- [WORK ORDER]
For the string "agent", work out how many lines of the data contain it and give that number with nothing added.

Stored items

Start of Block

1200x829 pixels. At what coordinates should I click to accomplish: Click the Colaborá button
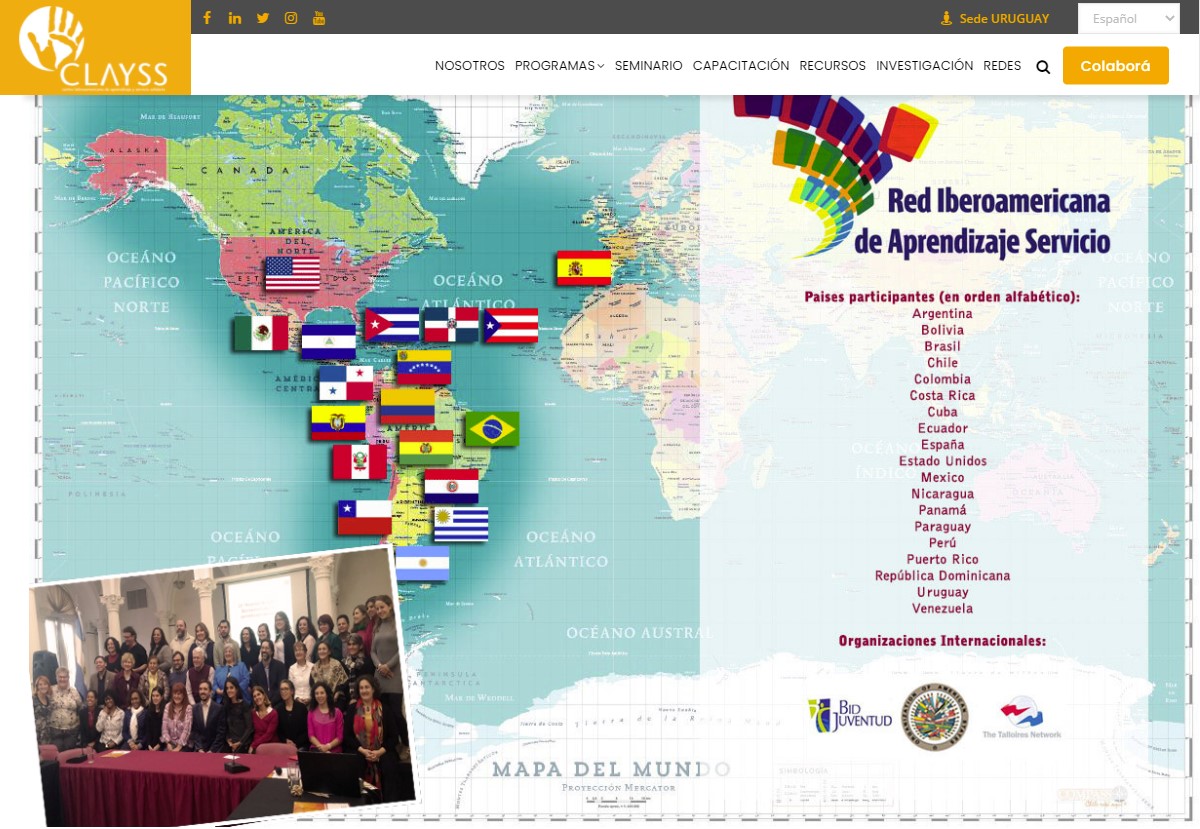pos(1115,64)
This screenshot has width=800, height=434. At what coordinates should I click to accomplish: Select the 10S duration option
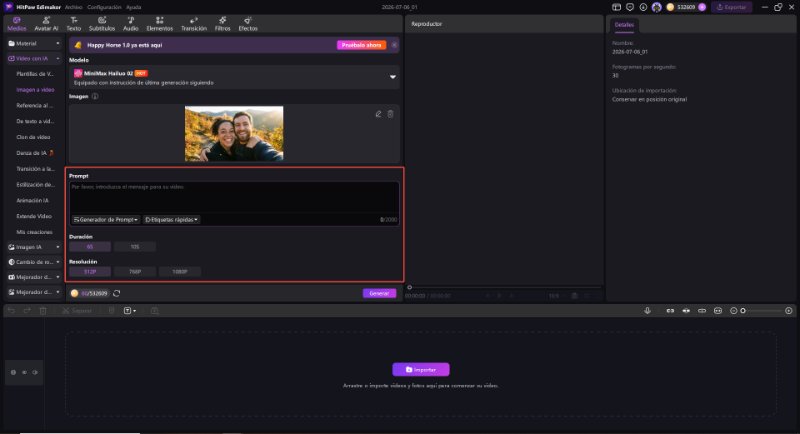click(x=135, y=247)
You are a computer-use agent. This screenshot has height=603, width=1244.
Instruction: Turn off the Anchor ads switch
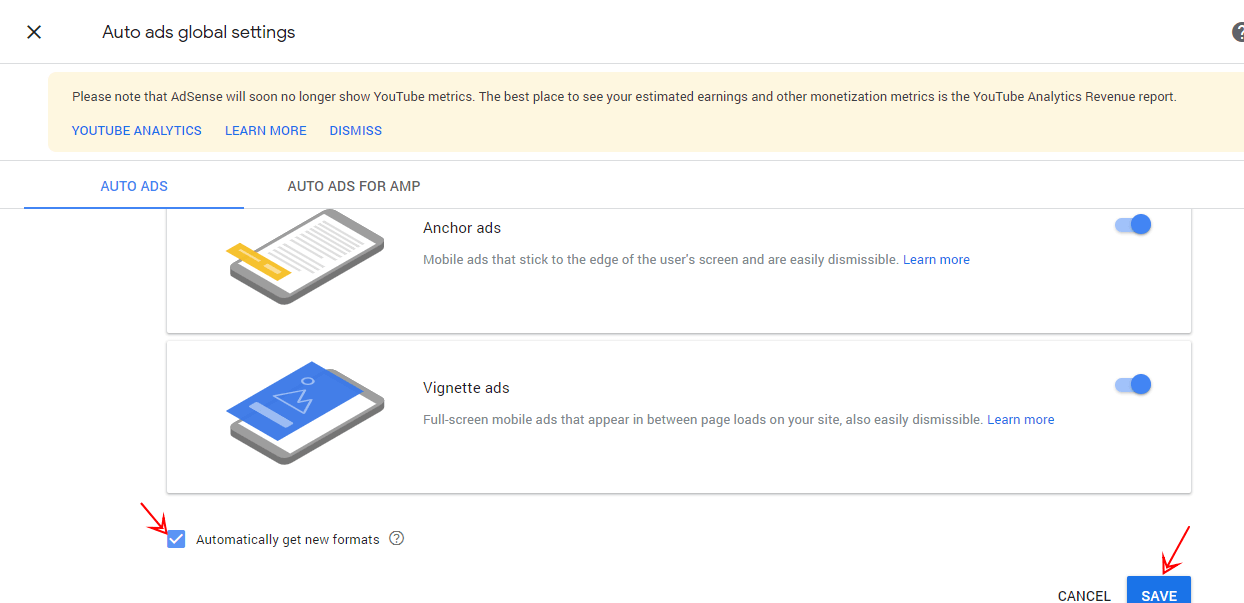tap(1133, 224)
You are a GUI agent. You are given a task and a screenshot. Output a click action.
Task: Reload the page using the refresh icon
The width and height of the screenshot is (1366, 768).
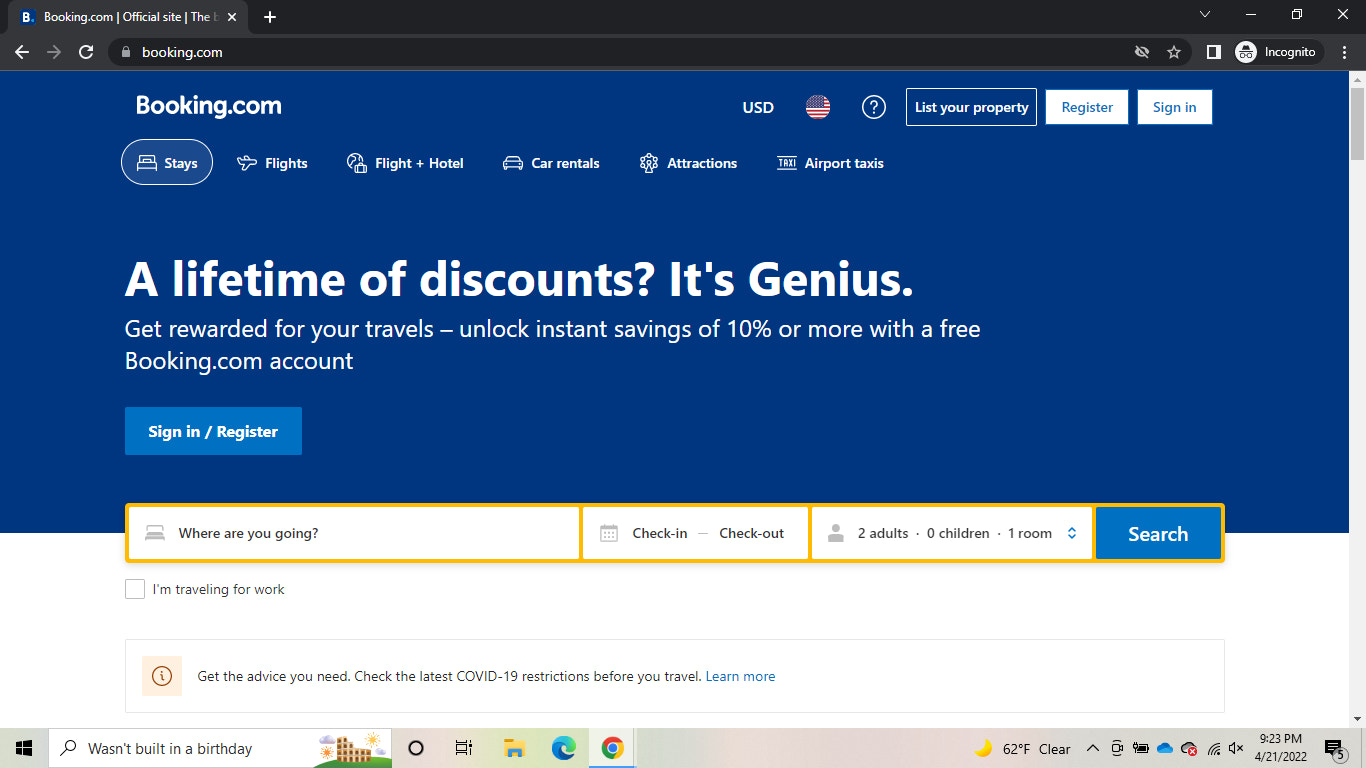(86, 52)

End of Block

- [THE ANSWER]
2